• WHAT IS EXPECTED
Print the lines that run from the line with "You are a computer-use" to the line with "Instruction: Open the Disneytek section", keeping both end lines, exactly as they appear in the entries below, and nothing else.

• SUPPLIED RECORDS

------------------------------

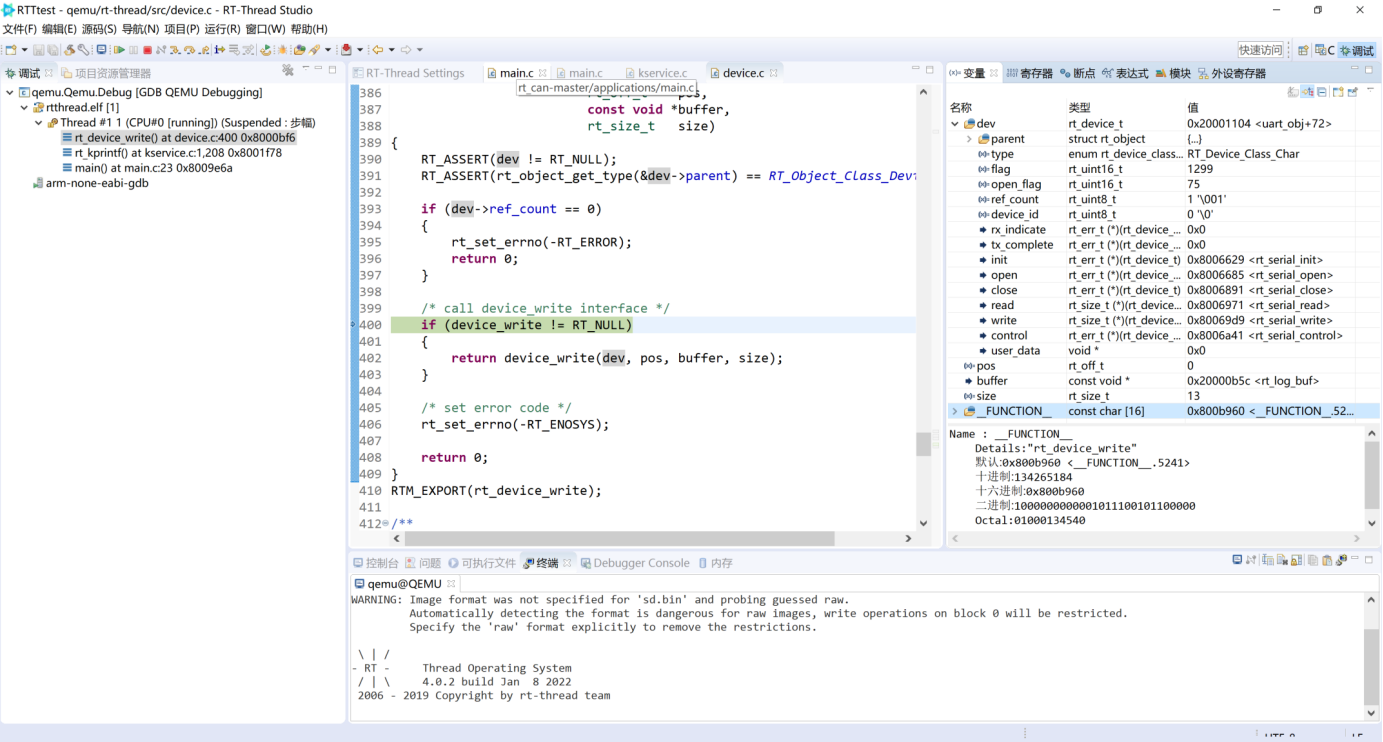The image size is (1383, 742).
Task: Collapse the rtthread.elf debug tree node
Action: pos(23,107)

------------------------------

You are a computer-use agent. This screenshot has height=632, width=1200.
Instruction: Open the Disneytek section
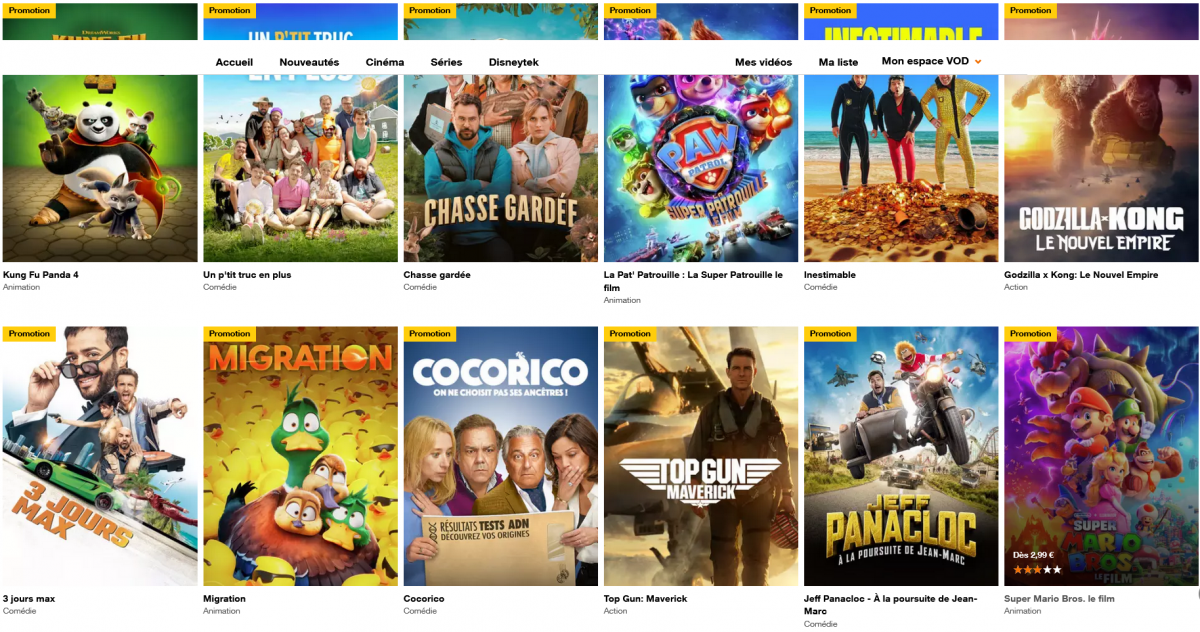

------------------------------

• COMPLETED TASK
You are a computer-use agent. This screenshot has height=632, width=1200.
Instruction: Open the Disneytek section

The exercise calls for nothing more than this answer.